* [Records for the exercise]:
::::

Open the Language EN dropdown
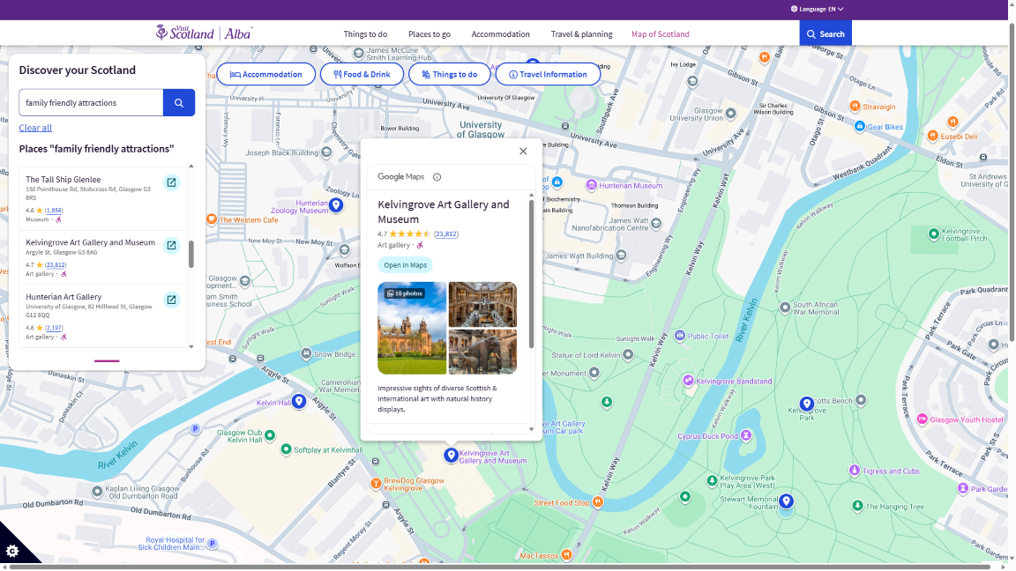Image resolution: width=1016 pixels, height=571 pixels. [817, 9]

::::

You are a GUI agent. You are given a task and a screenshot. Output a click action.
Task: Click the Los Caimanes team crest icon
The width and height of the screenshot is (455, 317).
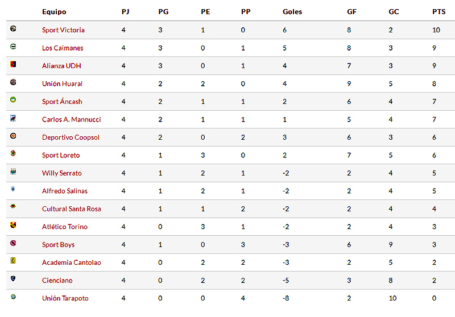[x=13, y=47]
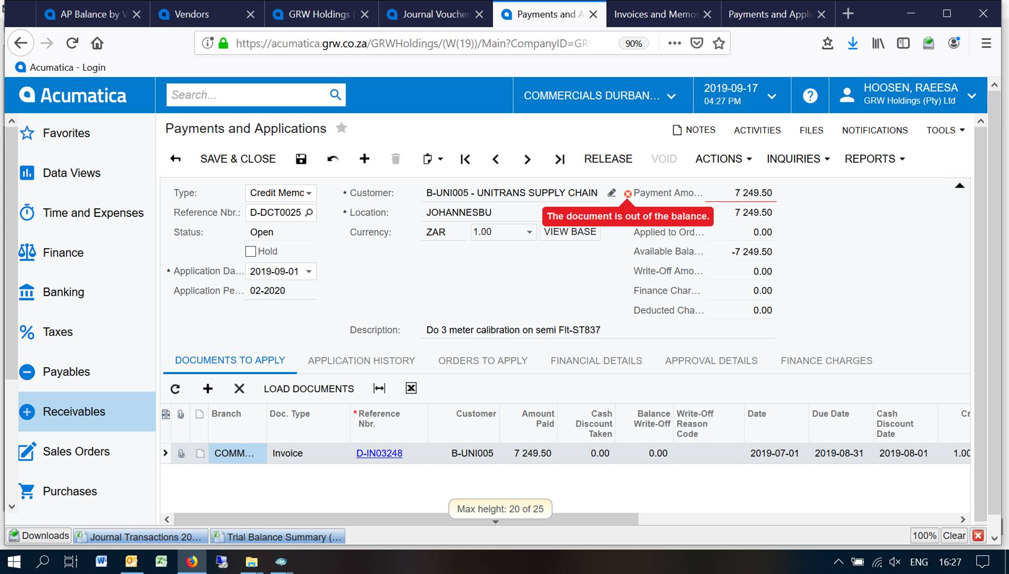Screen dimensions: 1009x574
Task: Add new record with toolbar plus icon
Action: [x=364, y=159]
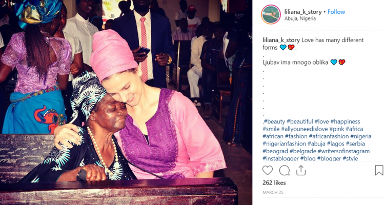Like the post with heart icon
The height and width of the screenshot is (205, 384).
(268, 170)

::::

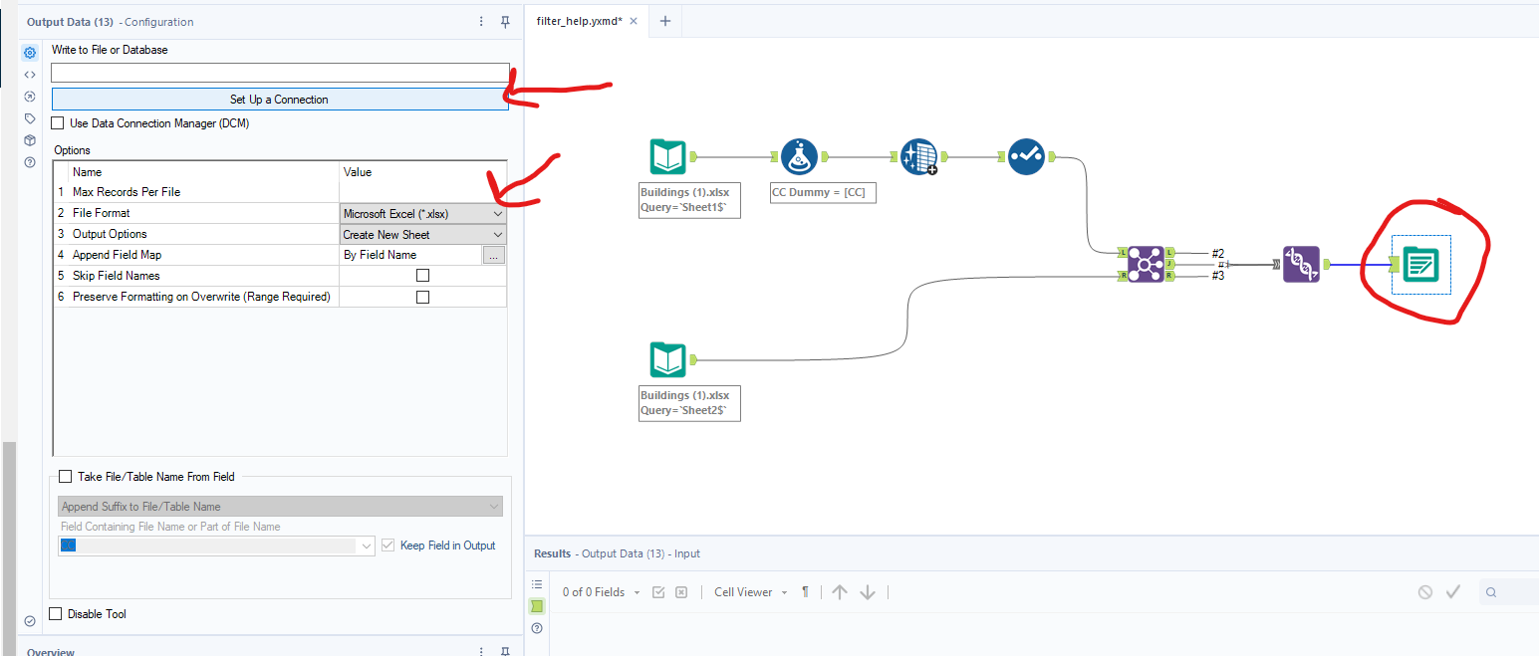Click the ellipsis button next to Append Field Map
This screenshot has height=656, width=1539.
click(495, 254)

::::

* [Action item]: Among the entries above, the lines between the ones containing "You are a GUI" and "Task: Click the Los Caimanes team crest icon", inclusive, are to be transcribed exactly. No other line is to be given.

* [The completed task]:
You are a GUI agent. You are given a task and a screenshot. Output a click action.
Task: Click the Los Caimanes team crest icon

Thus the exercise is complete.